Re: [isabelle] Non-exhaustive case certificates



Hi Andreas,

> I am currently working on the problem that you cannot use different
> implementations for 'a set or ('a, 'b) mapping in a single application
> without getting into trouble with sort constraints. To get an extensible
> solution to that, I define extensible enumerations, i.e., something like
> 
> datatype enum = A | B | C
> 
> but with the possibility to add further constructors to enum later on.
> With this, one of course loses exhaustiveness theorems, but it seems to
> work for my application.

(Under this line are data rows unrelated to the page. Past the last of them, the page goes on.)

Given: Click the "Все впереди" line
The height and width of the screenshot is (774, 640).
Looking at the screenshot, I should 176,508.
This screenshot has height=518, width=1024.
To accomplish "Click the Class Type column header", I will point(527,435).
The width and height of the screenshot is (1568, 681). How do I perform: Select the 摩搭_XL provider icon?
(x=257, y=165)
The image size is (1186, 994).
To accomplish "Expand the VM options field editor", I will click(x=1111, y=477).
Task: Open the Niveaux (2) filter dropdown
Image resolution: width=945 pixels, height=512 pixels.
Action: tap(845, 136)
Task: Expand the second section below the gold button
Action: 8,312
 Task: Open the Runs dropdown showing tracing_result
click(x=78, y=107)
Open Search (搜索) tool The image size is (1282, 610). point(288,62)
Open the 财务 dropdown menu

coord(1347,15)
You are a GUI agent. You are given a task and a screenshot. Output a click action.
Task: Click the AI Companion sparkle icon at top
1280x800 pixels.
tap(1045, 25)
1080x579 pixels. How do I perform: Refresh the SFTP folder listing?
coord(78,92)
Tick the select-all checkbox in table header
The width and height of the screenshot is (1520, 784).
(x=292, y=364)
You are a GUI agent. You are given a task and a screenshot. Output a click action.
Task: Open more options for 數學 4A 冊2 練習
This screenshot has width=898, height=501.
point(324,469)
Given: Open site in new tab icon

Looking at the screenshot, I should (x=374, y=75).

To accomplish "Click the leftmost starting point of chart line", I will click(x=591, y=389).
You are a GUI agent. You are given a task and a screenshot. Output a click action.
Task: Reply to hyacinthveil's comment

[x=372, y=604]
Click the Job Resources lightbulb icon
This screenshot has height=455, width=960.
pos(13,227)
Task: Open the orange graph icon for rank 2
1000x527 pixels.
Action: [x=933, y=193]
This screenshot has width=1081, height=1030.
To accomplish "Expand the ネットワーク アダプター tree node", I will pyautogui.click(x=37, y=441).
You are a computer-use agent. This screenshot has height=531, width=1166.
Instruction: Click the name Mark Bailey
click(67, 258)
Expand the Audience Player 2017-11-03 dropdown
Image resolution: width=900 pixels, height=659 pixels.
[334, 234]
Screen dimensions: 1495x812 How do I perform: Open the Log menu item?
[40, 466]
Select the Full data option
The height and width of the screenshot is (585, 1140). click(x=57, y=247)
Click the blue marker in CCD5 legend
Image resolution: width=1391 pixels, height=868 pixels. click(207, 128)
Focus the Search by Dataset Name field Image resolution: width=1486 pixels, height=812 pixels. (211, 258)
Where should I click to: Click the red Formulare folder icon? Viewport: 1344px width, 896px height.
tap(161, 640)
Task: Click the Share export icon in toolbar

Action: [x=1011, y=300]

Nevertheless, I would like to do case
> distinctions on enum in code equations using a case expression like
> 
> my_fun q = (case ... of A => ... | B => ... | C => ... | other => my_fun q)

OK, convinced.

Indeed, when looking at the code in code.ML (functions case_certificate
and add_cert), it does not seem so difficult to extend it in a manner
that arguments to a case combinator can be ignored.  However it would
require some generalization which I personally do not have resources
now.  Maybe you would like to give it a try?  The first step would be to
extend code.ML accordingly and then look what consequences this has for
the derived modules in src/Tools/Code.

>> Does it go beyond pure esthetic concerns?
> In principle, case certificates are *always* esthetic because they do not enhance the expressivity of the code generator. One could always replace any case expression by a definition of a specialised constant via pattern matching and then hope that the ML or Haskell compiler inlines the artificial function as a case expression again. Nevertheless, they do exist in their present form, because it is much nicer to use case expressions in code equations than to define a separate constant for each occurrence.

Not wholly.  It is also a matter of evaluation order.  This is the
reason why e.g. NBE generated explicit cases.